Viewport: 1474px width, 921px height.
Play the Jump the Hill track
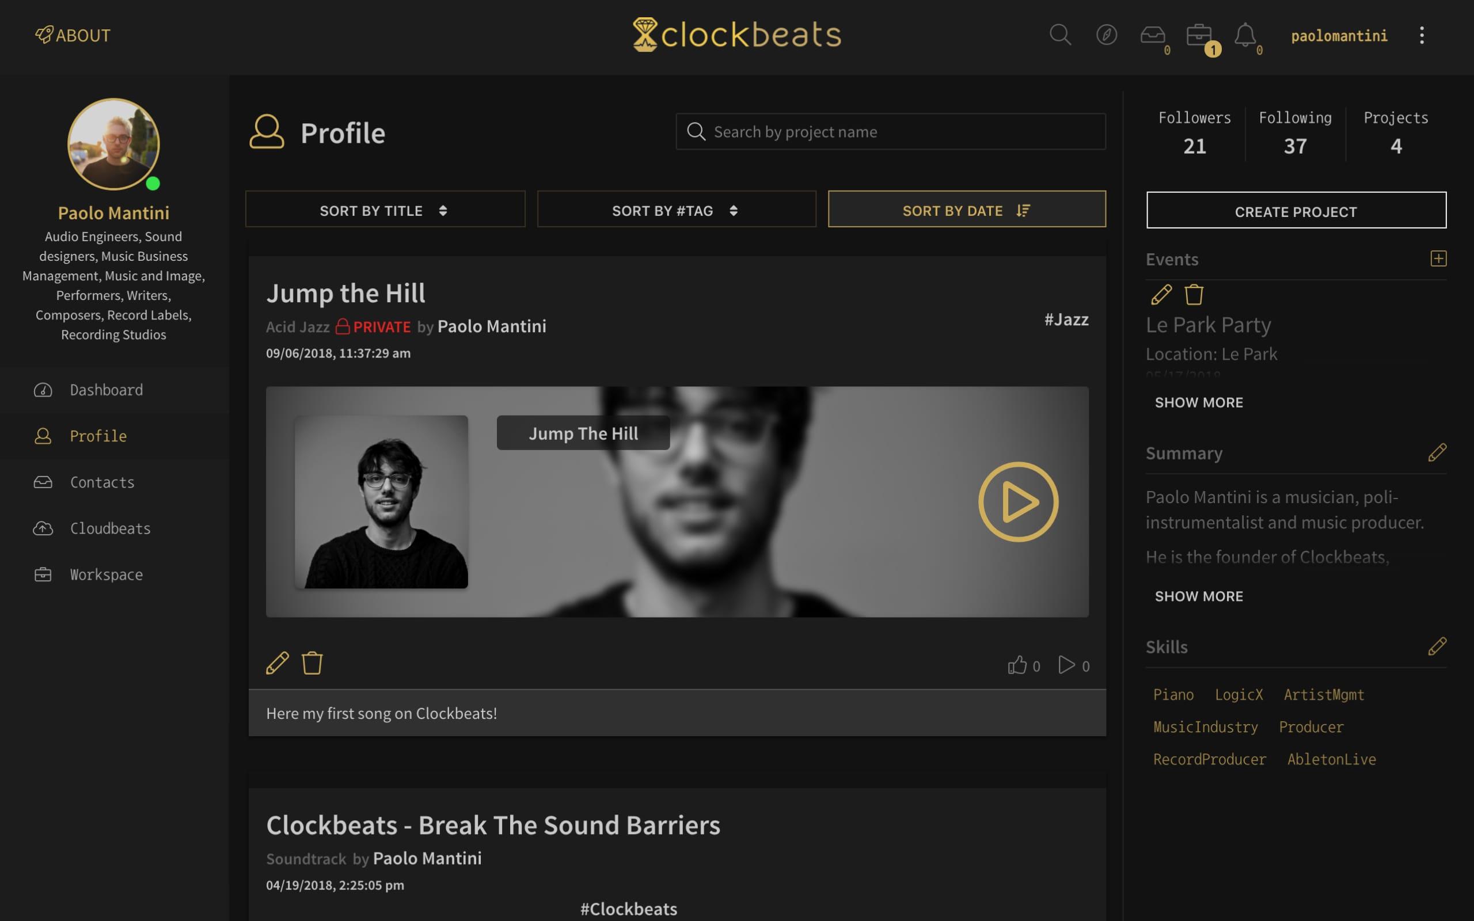(x=1017, y=502)
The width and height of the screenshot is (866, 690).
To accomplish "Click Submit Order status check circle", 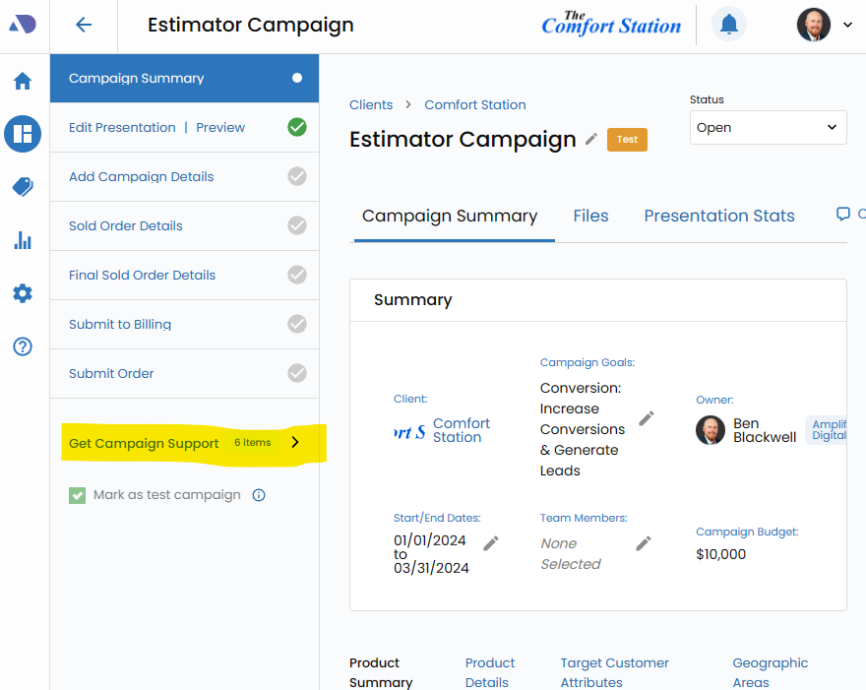I will tap(297, 374).
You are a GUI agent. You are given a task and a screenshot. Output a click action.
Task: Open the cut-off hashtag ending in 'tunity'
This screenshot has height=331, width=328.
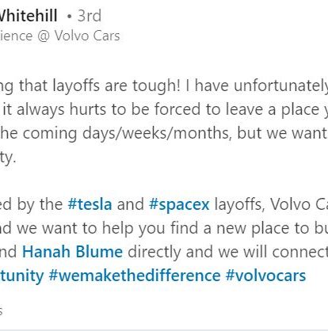point(21,276)
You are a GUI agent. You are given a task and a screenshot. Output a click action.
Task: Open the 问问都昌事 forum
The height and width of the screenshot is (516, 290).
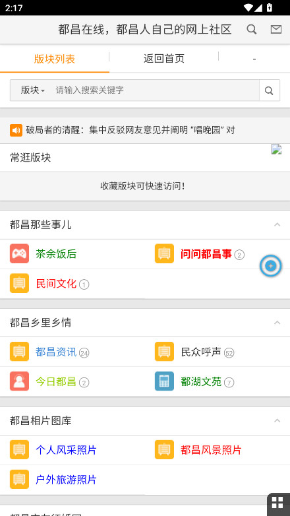[x=206, y=254]
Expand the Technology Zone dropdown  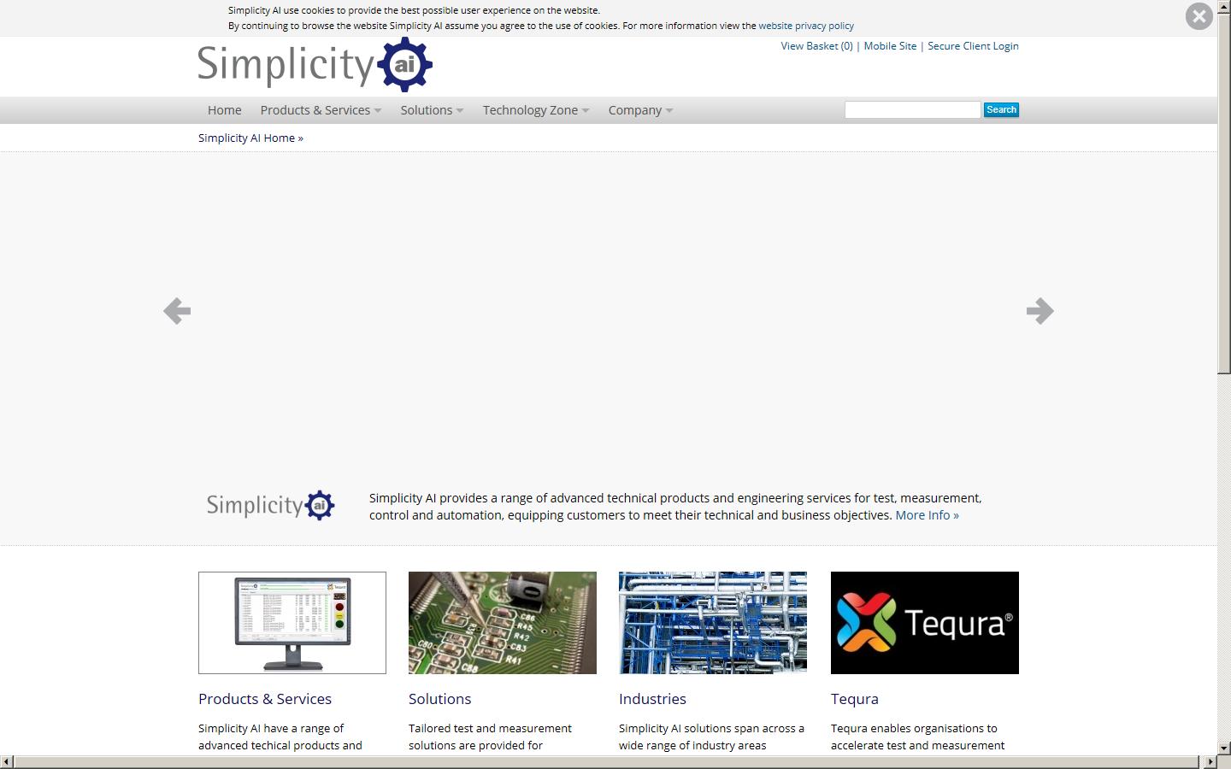coord(530,109)
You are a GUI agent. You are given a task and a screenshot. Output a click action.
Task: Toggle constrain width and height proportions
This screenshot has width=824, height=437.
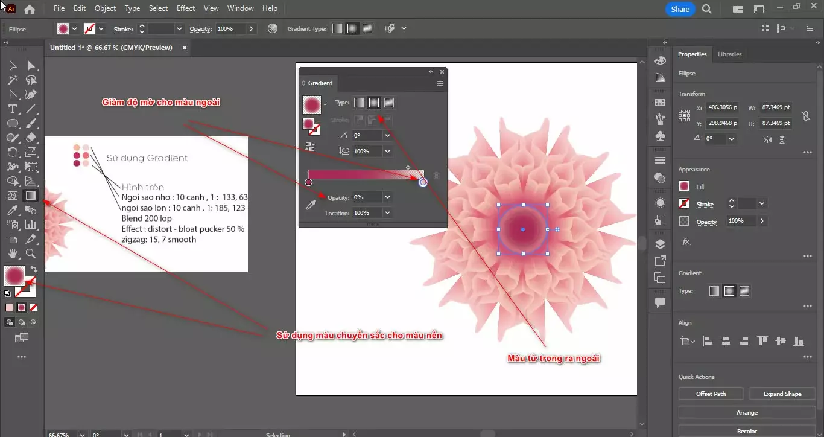click(805, 116)
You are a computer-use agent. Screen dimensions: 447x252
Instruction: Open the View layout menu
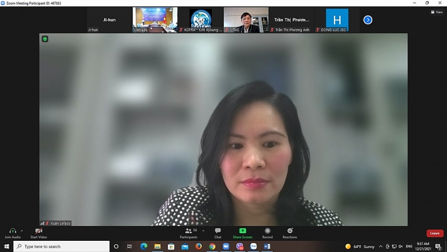(437, 12)
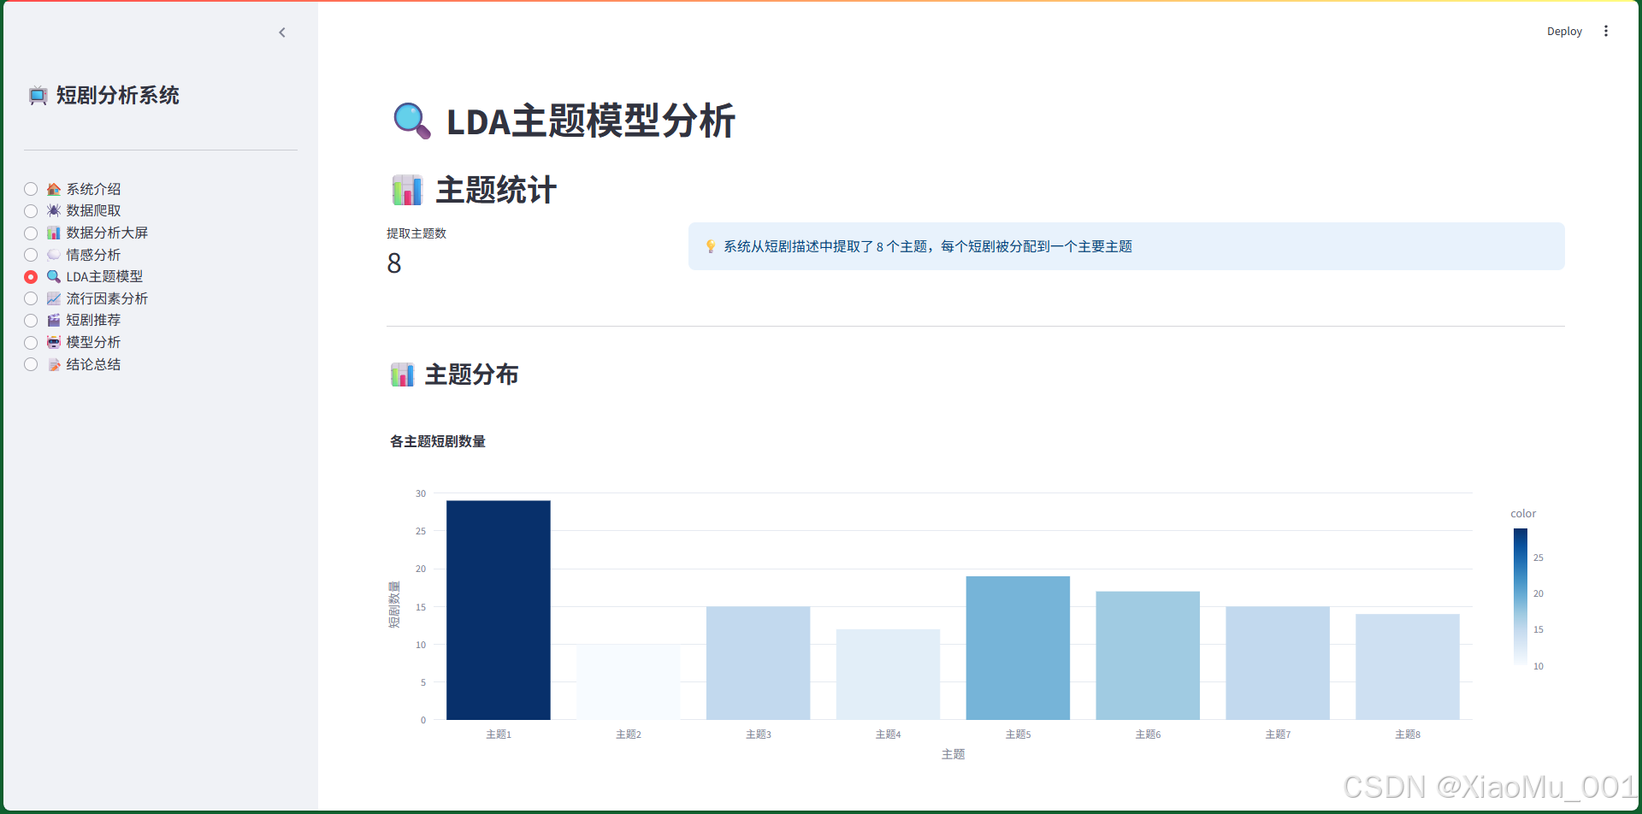This screenshot has height=814, width=1642.
Task: Click the house icon beside 系统介绍
Action: click(53, 188)
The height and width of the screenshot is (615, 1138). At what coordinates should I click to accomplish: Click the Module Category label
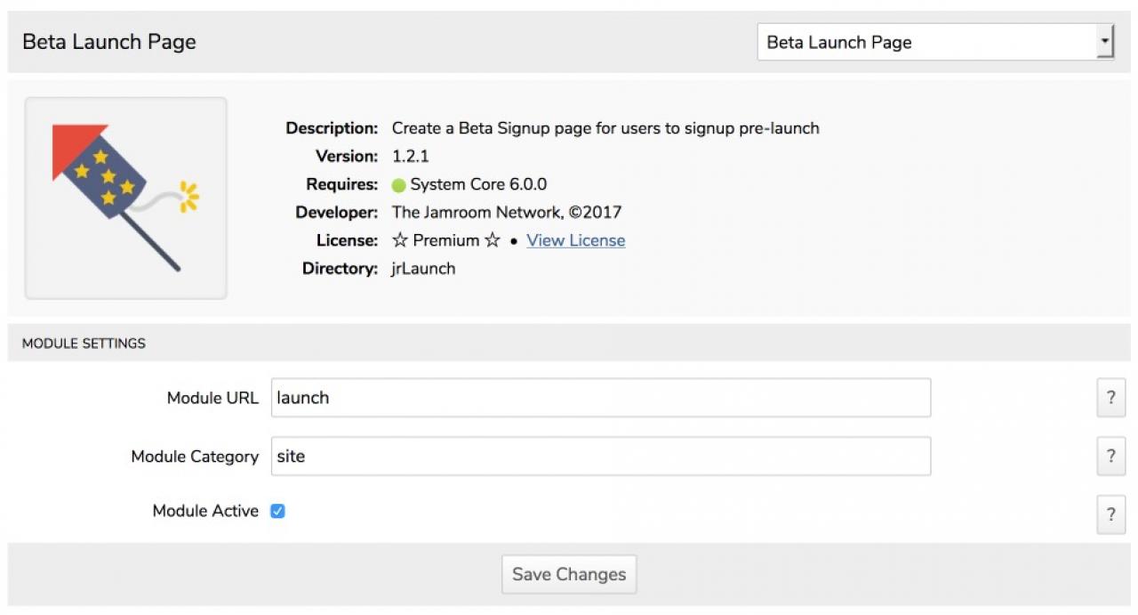195,457
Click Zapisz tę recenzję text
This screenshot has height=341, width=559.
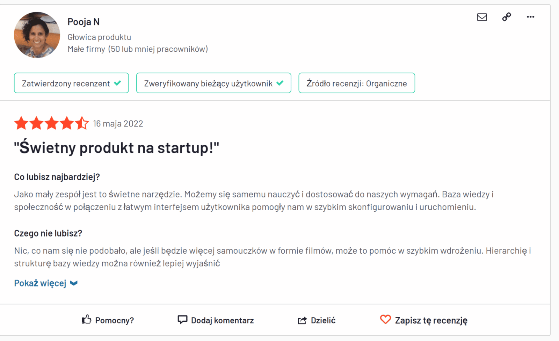(431, 320)
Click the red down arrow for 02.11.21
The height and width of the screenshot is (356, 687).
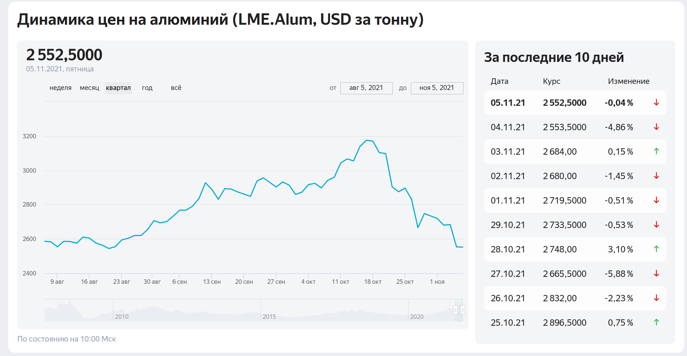click(x=656, y=176)
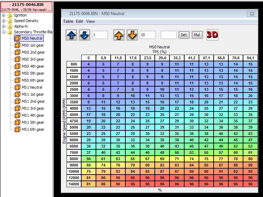Click the orange up arrow increase button
Image resolution: width=263 pixels, height=197 pixels.
pyautogui.click(x=119, y=35)
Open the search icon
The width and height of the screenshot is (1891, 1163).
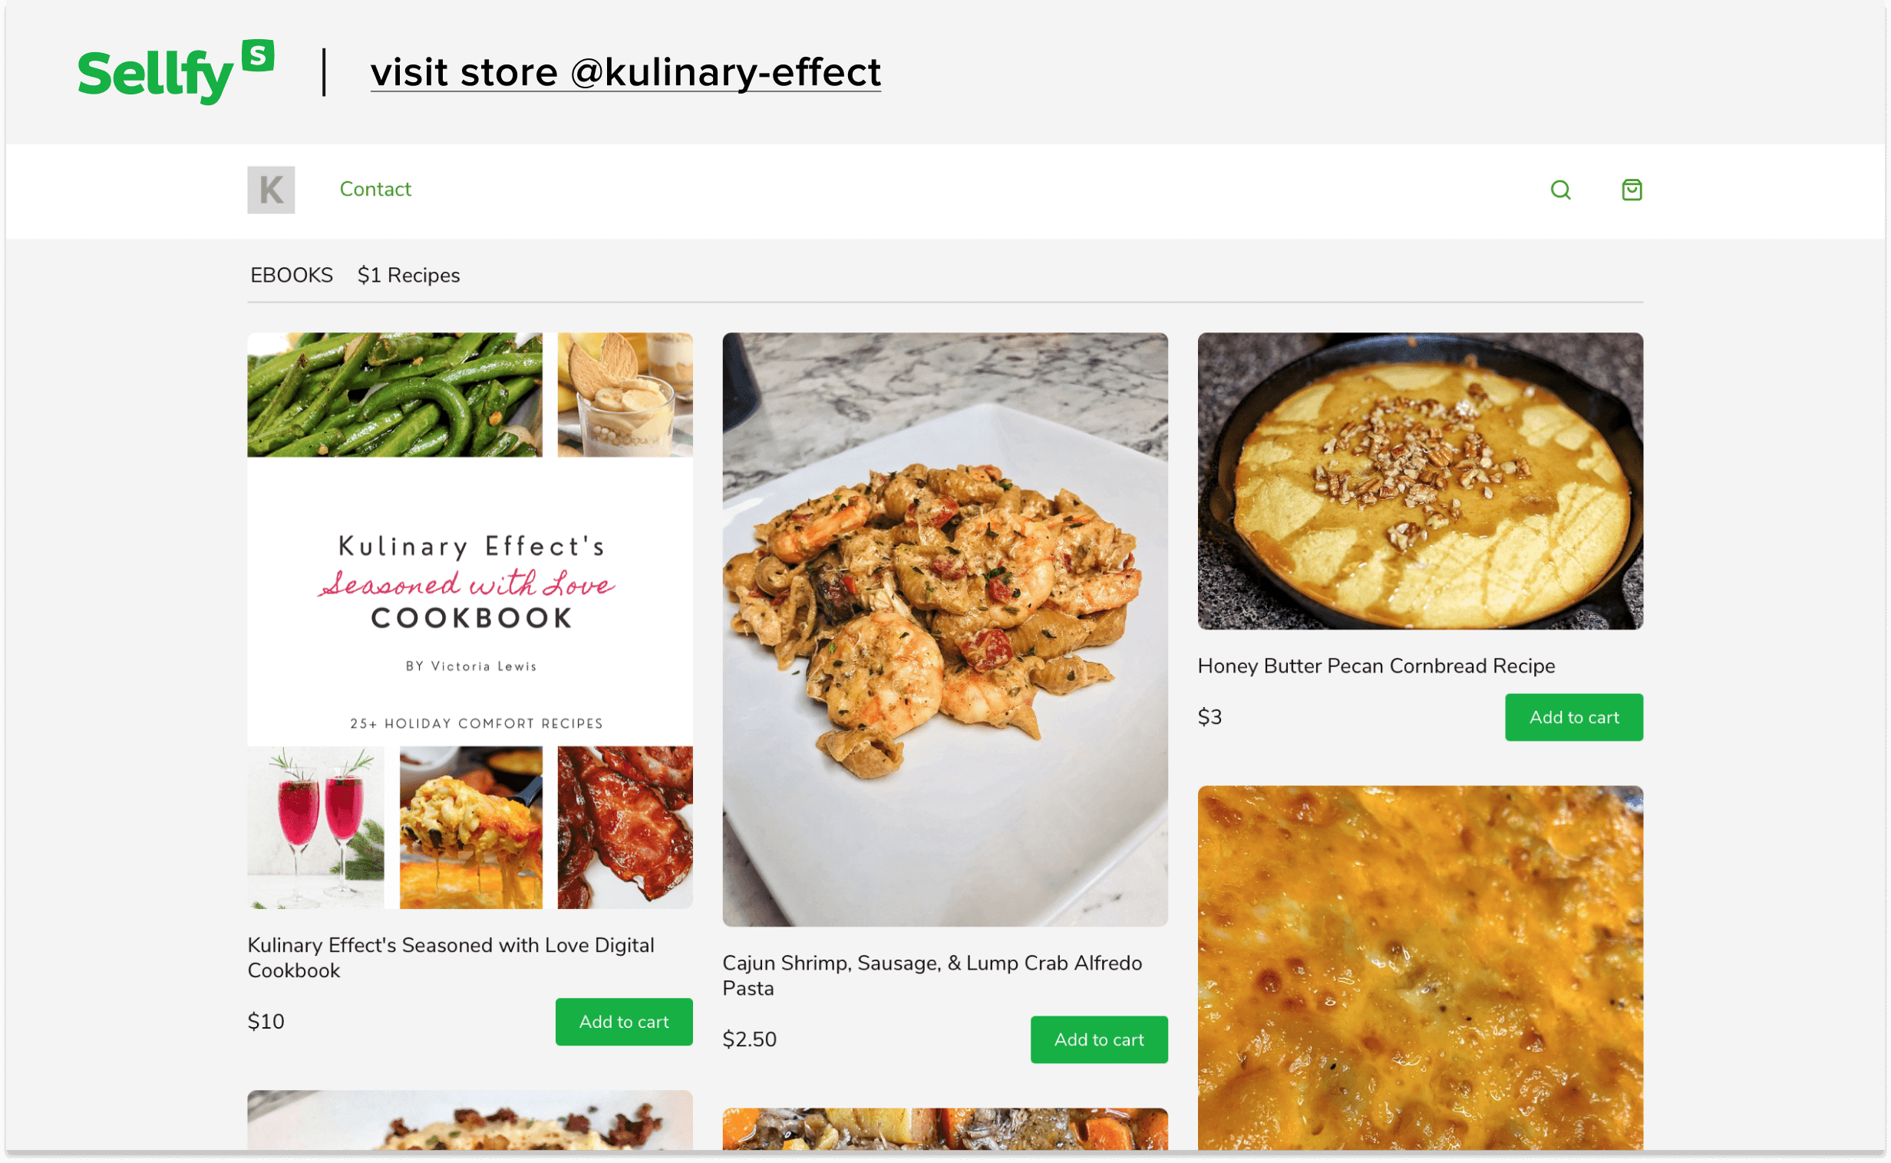1561,190
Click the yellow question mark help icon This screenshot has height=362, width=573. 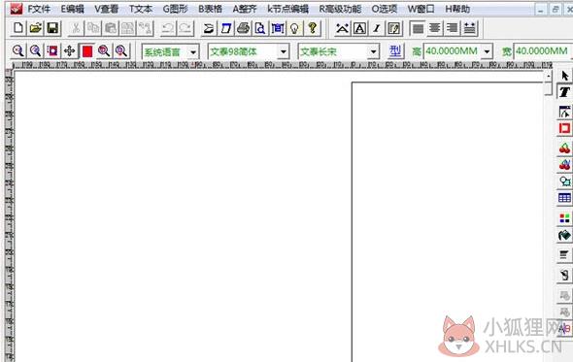[x=312, y=28]
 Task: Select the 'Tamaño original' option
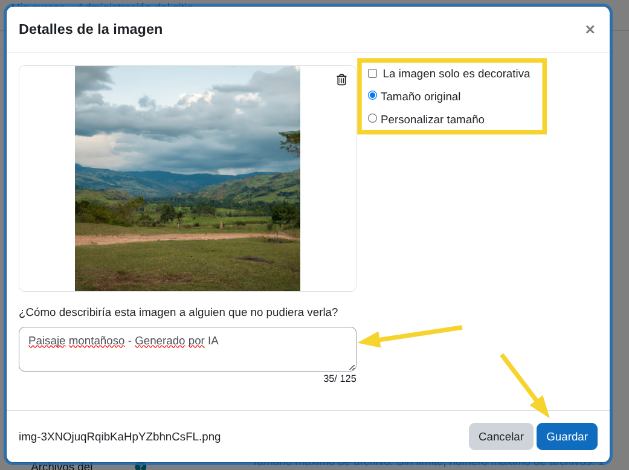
———
> [Requirement]:
Switch "View layout" to "Page layout" in the lines starting at the one containing "You are a computer-use" and ending at the one containing "Action: click(53, 188)", keeping everything else the same. Give back only those lines, leaving the pictures out.

> [Result for this task]:
You are a computer-use agent. Screen dimensions: 447x252
Instruction: Open the Page layout menu
(437, 12)
This screenshot has height=814, width=1642.
Task: Click the house icon beside 系统介绍
Action: click(53, 188)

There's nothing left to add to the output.